Ursula Lindsey, Academic Director in Morocco
Whitefly (2016) by Abdelilah Hamdouchi
From Goodreads:
"The traffickers. The drug dealers. The smugglers.
They know what it takes to get a gun into Morocco, and so does Detective Laafrit.
When a fourth corpse in three days washes up in Tangier with a bullet in the chest, Laafrit knows this isn't just another 'illegal' who didn't make it to the Spanish coast. "
Et-Tibari Bouasla, Academic Director in Morocco
A House in Fez: Building a Life in the Ancient Heart of Morocco (2008) by Suzanna Clarke
From Goodreads:
"A House in Fez is a journey into Moroccan culture, revealing its day-to-day rhythms, its customs and festivals; its history, Islam, and Sufi rituals; the lore of djinns and spirits; the vibrant life-filled market places and the irresistible Moroccan cuisine. And above all, into the lives of the people — warm, friendly, and hospitable."

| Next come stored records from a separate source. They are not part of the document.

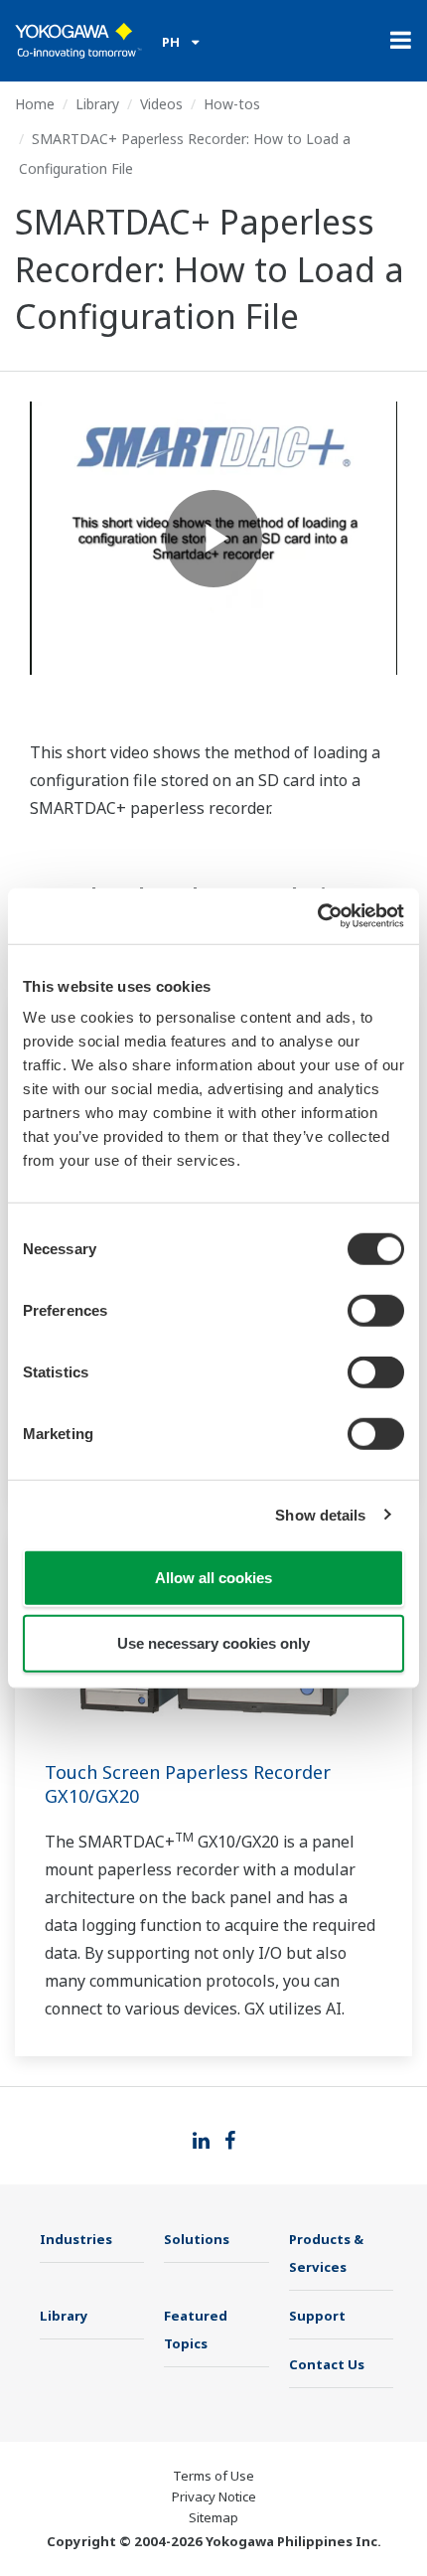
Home (35, 103)
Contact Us (326, 2364)
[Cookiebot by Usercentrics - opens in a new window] (317, 916)
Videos (161, 103)
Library (97, 103)
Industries (76, 2239)
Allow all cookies (213, 1577)
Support (317, 2316)
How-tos (232, 103)
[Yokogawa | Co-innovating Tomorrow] (78, 41)
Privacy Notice (214, 2496)
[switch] (376, 1311)
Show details (320, 1514)
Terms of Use (213, 2476)
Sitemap (213, 2517)
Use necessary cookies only (213, 1642)
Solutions (196, 2239)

Taieb Belghazi, Academic Director in Morocco
Dreams of Trespass (1994) by Fatema Mernissi
From Goodreads:
"In Dreams of Trespass, Mernissi weaves her own memories with the dreams and memories of the women who surrounded her in the courtyard of her youth — women who, deprived of access to the world outside, recreated it from sheer imagination. Dreams of Trespass is the provocative story of a girl confronting the mysteries of time and place, gender and sex in the recent Muslim world."

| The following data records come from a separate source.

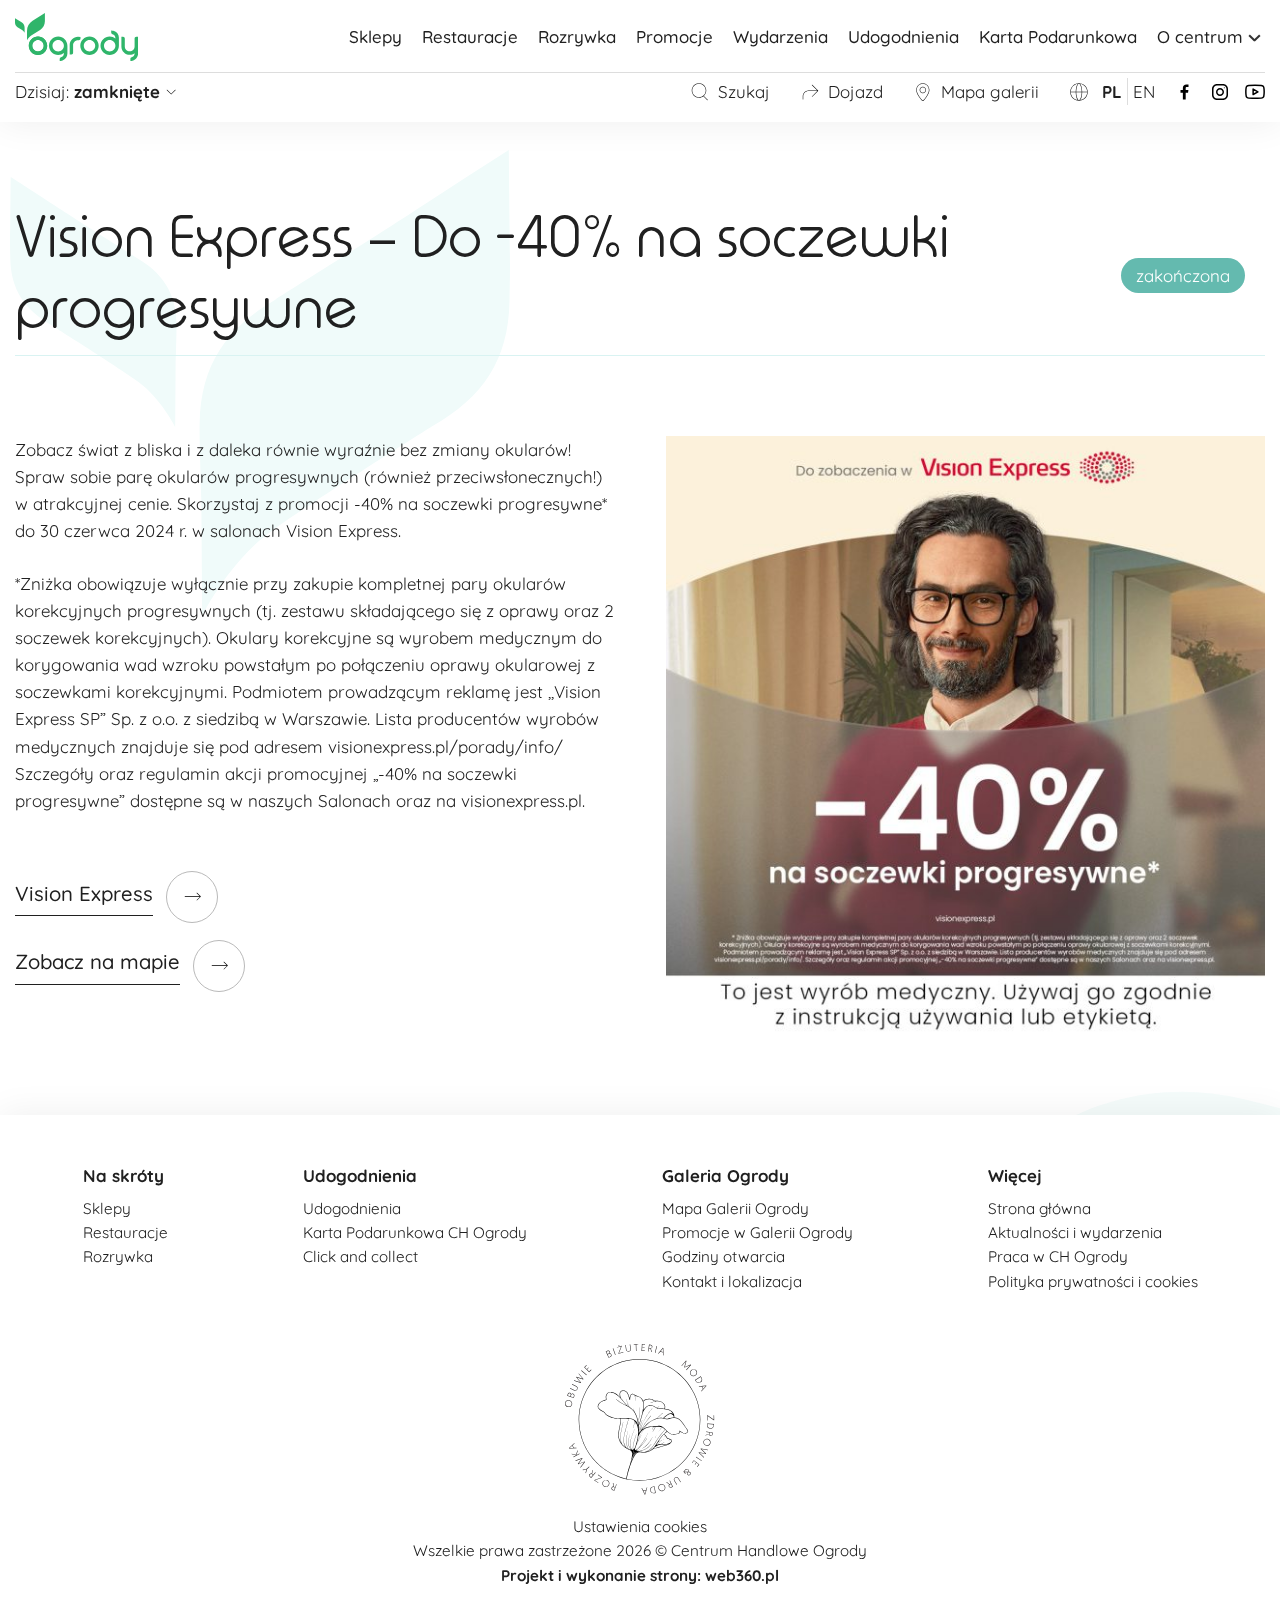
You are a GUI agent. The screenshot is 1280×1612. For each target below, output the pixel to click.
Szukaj (744, 91)
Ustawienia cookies (640, 1526)
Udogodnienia (903, 36)
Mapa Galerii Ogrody (735, 1208)
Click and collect (360, 1256)
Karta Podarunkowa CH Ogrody (415, 1232)
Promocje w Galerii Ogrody (757, 1232)
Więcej (1015, 1175)
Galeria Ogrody (725, 1175)
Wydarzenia (780, 36)
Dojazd (855, 91)
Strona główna (1039, 1208)
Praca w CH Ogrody (1058, 1256)
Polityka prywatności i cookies (1093, 1281)
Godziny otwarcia (723, 1256)
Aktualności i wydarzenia (1075, 1232)
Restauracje (470, 36)
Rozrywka (577, 36)
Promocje (674, 36)
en (1144, 91)
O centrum (1200, 36)
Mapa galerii (990, 91)
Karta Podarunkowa (1058, 36)
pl (1112, 91)
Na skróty (123, 1175)
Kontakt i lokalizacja (732, 1281)
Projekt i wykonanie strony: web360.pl (640, 1575)
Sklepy (375, 36)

Mounir Khélifa, Academic Director in Tunisia
The Pillar of Salt (1953) by Albert Memmi
From Goodreads:
"Originally published in 1953 (in English in 1955), The Pillar of Salt is the semi-autobiographical novel about a young boy growing up in French colonized Tunisia. To gain access to privileged French society, he must reject his many identities — Jew, Arab, and African. But, on the eve of World War II, he is forced to come to terms with his loyalties and his past."